(Exercise instructions) No line before the one holding "Given: Open the Place menu in Altium Designer" is wanted; restate word for word that line and all lines after it to the end of the entries, excluding pictures.

╭──

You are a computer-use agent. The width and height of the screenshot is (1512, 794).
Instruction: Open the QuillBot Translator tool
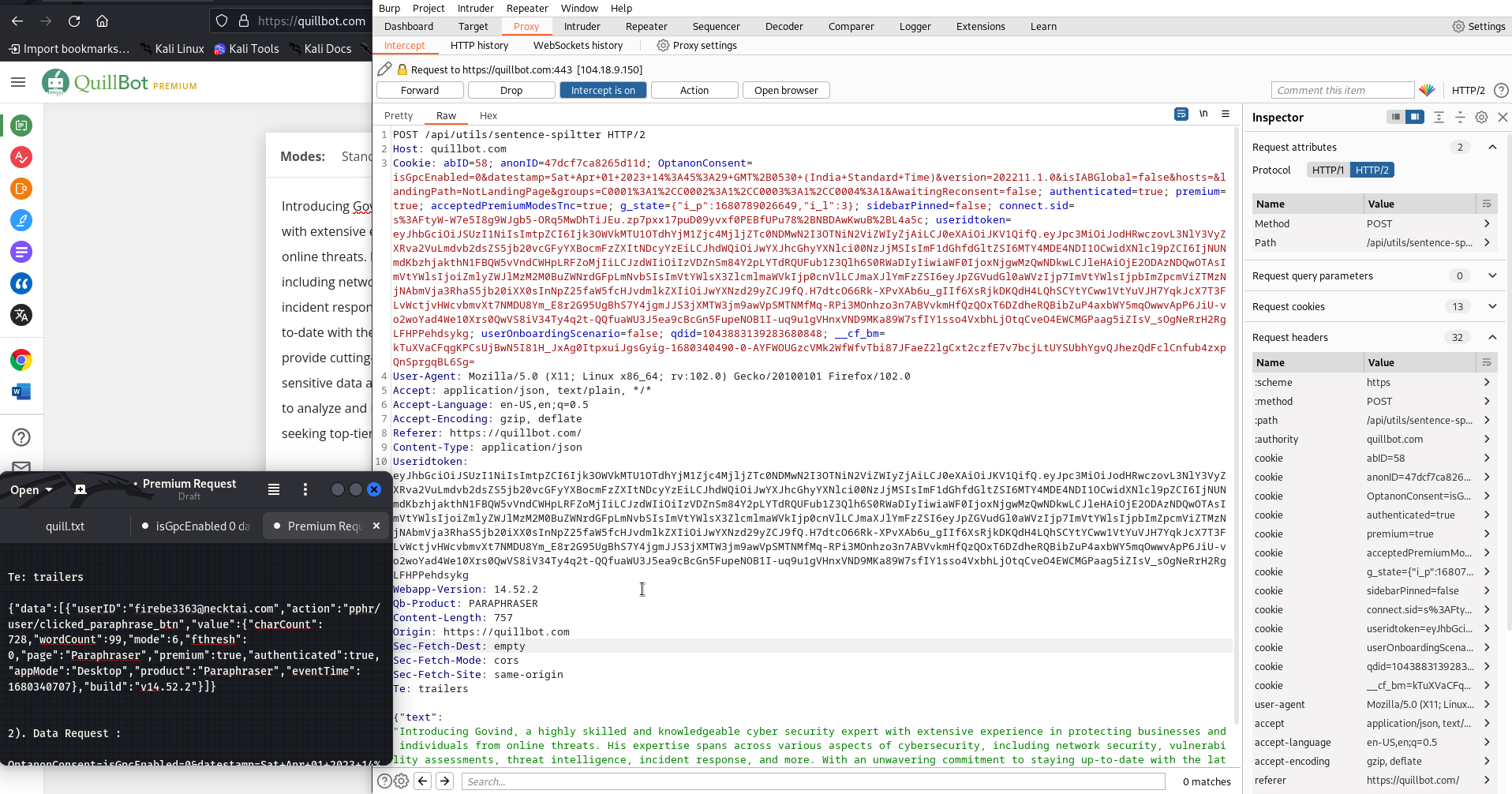point(21,315)
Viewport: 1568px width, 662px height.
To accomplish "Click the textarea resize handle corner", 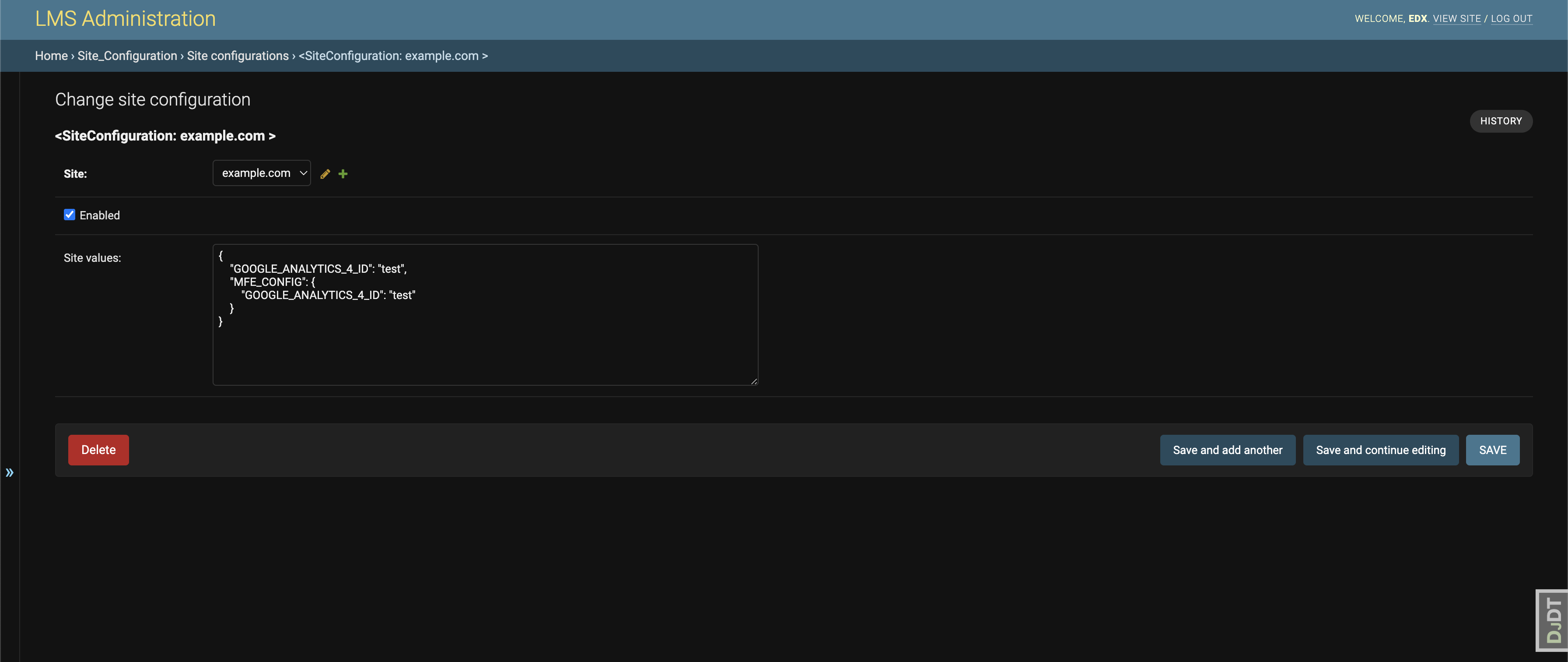I will tap(755, 381).
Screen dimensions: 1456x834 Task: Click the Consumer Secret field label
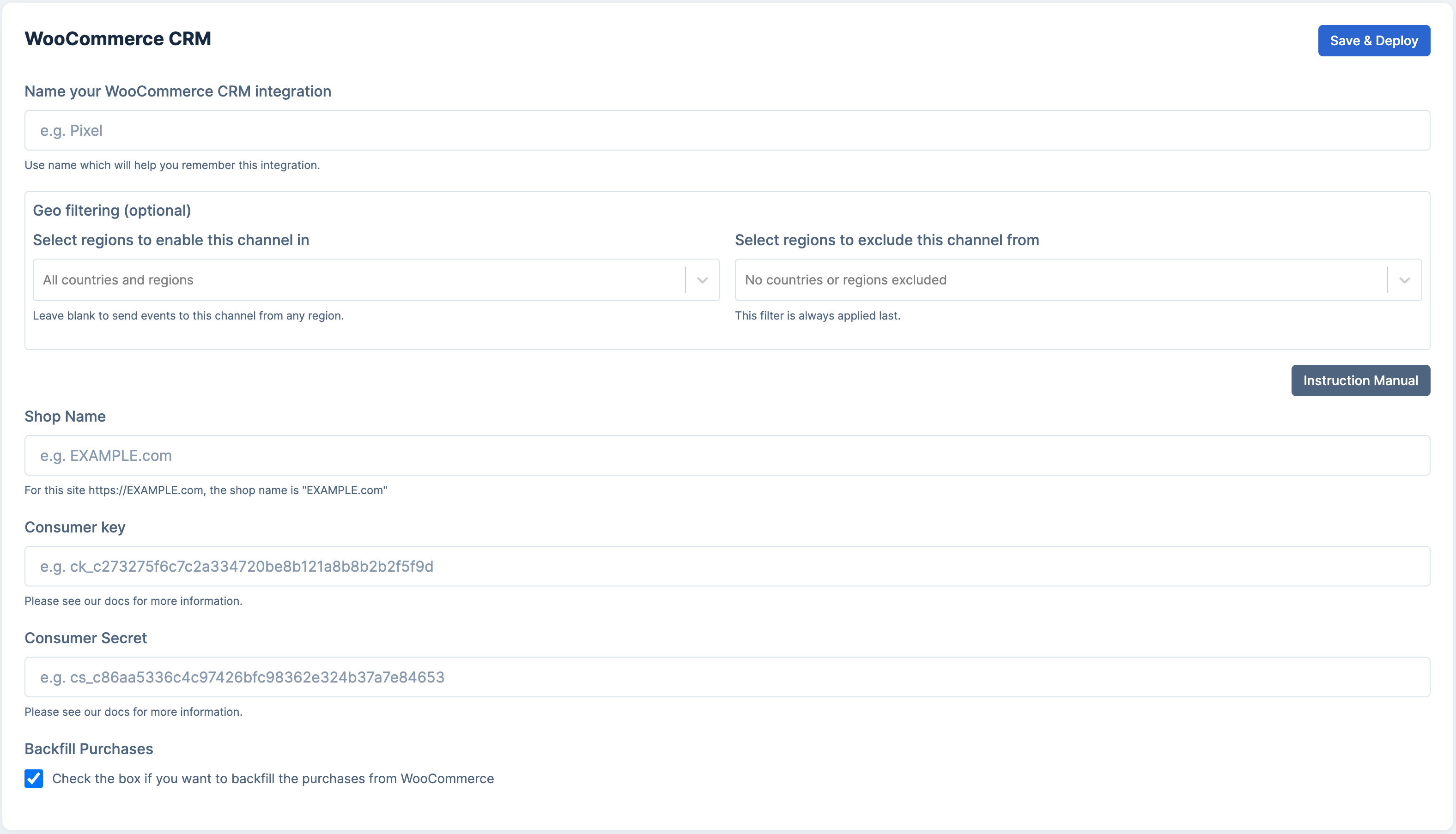[85, 638]
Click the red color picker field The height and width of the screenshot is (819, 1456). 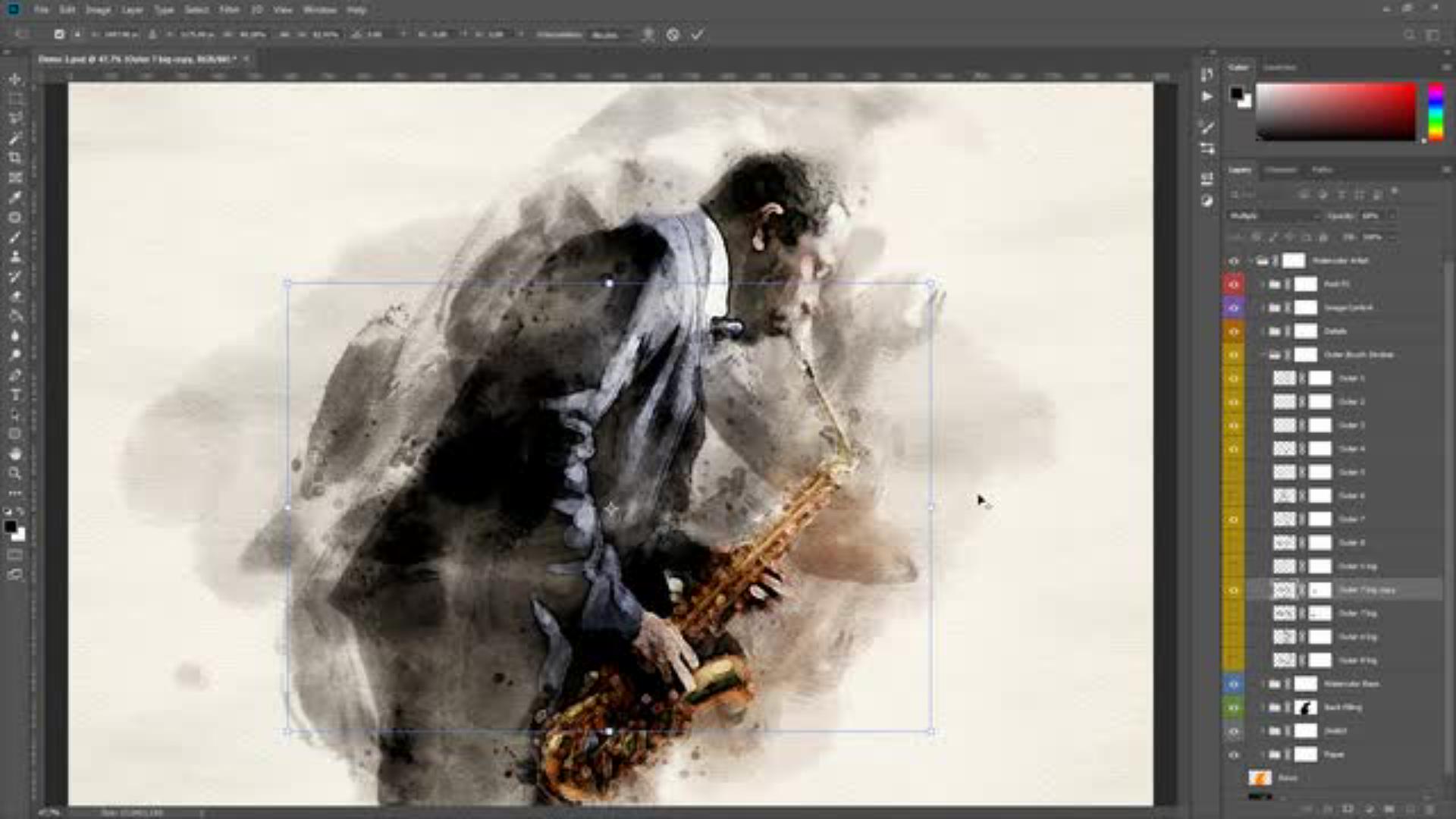click(x=1335, y=111)
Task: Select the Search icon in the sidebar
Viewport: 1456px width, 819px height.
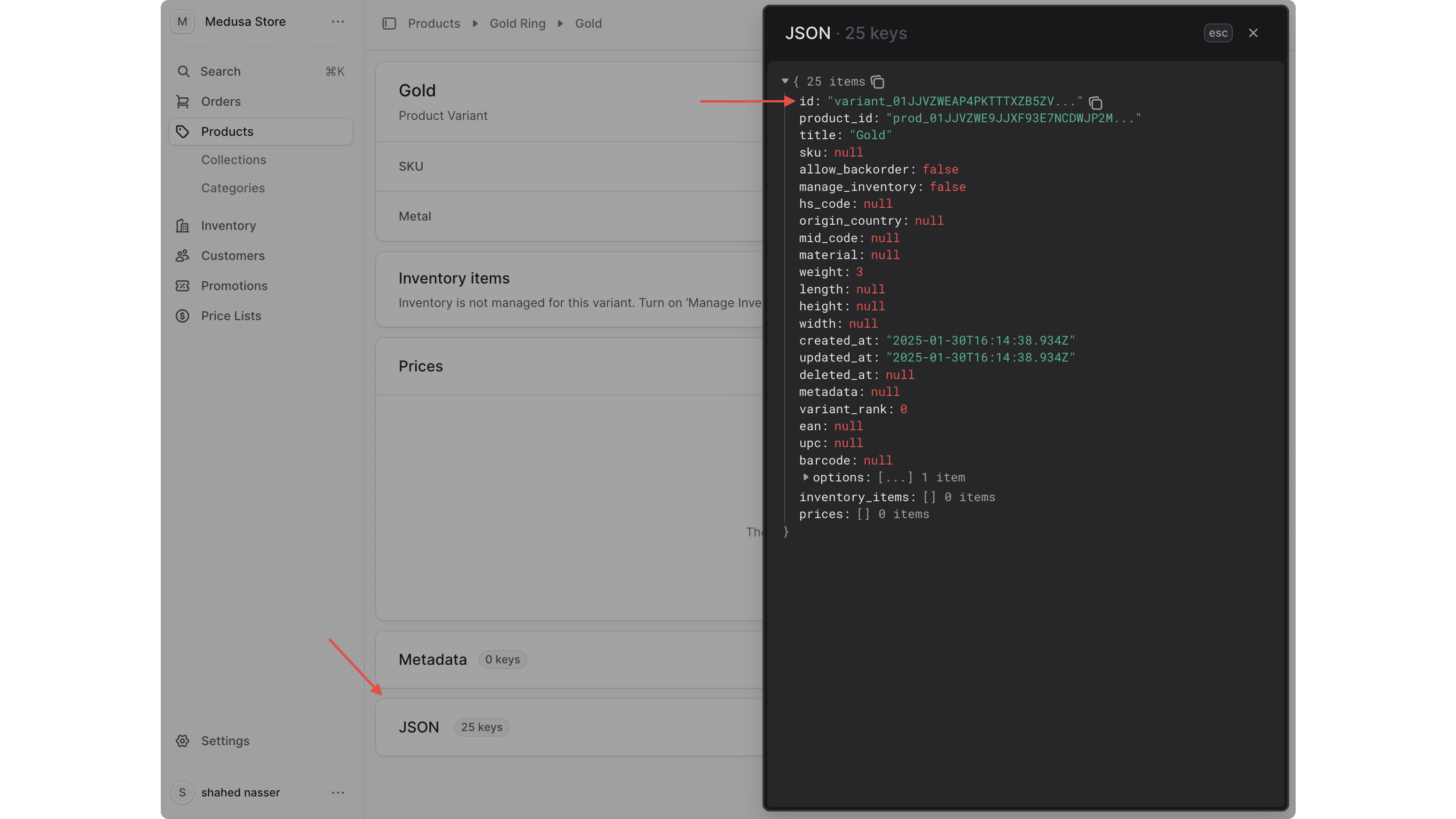Action: (x=184, y=71)
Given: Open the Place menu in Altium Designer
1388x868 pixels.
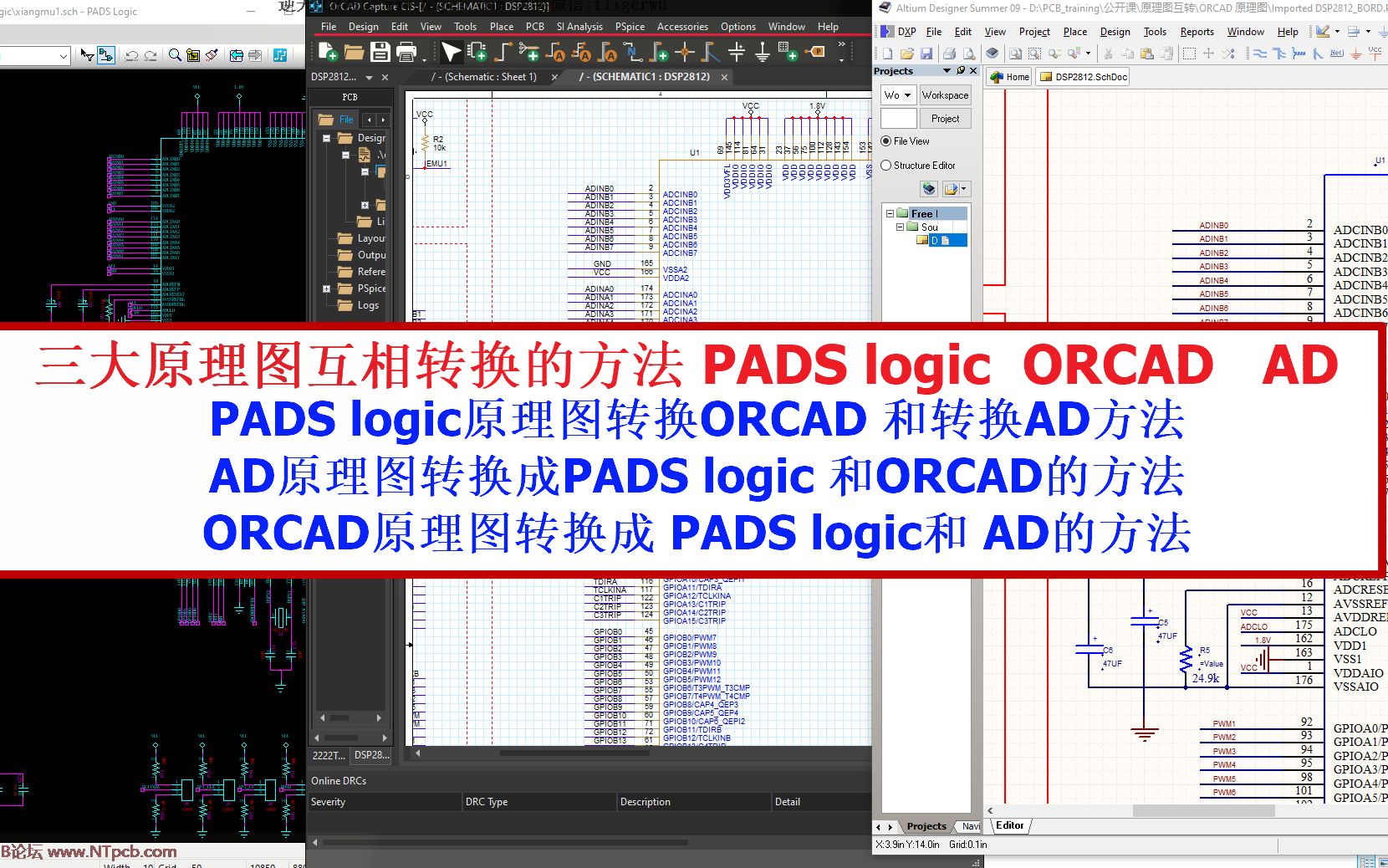Looking at the screenshot, I should pos(1074,32).
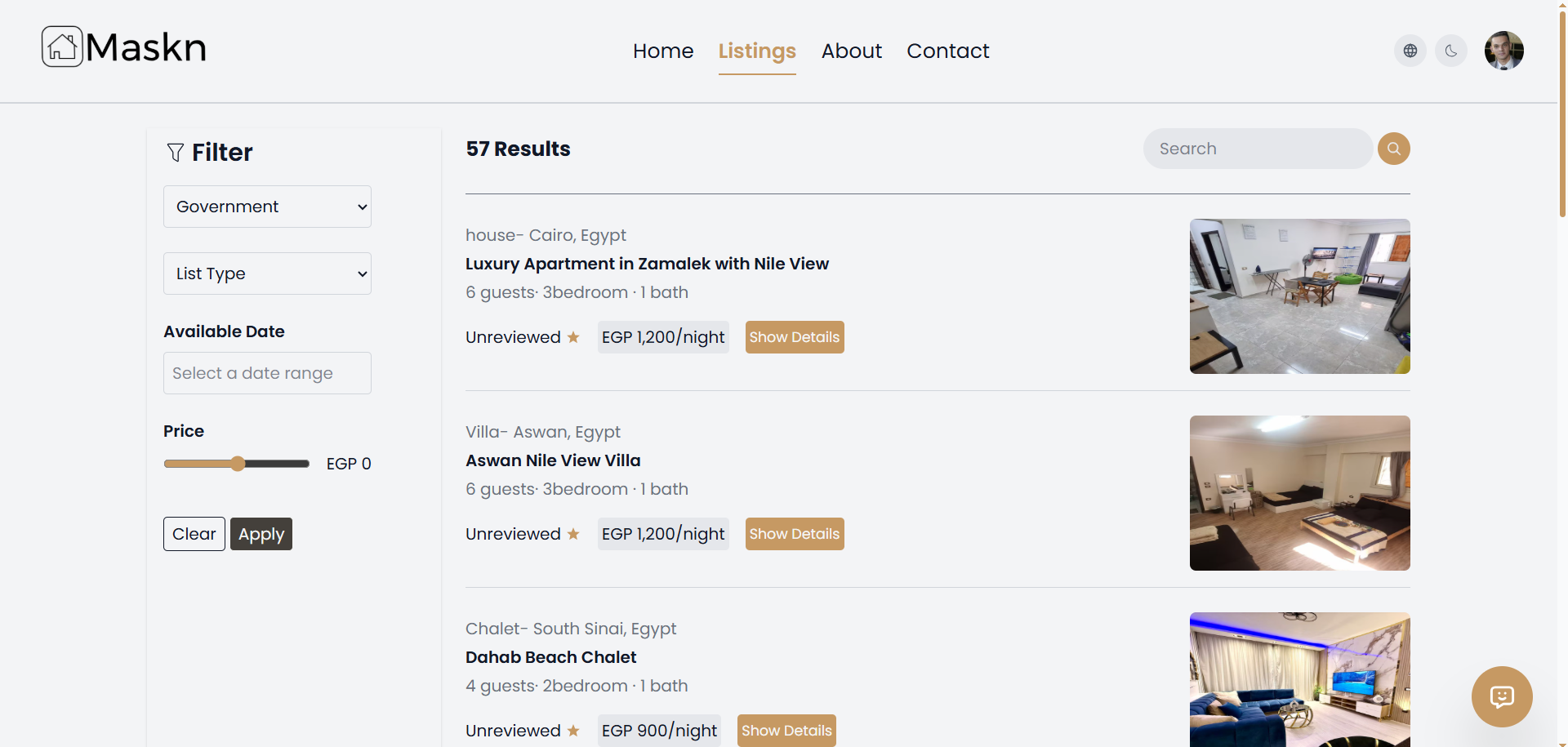Click the star beside Dahab Beach Chalet rating
The height and width of the screenshot is (747, 1568).
[573, 731]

╰──

(Exercise result)
Given: Open the Place menu in Altium Designer
1388x868 pixels.
Looking at the screenshot, I should pos(1074,32).
Click the star beside Dahab Beach Chalet rating
The height and width of the screenshot is (747, 1568).
[573, 731]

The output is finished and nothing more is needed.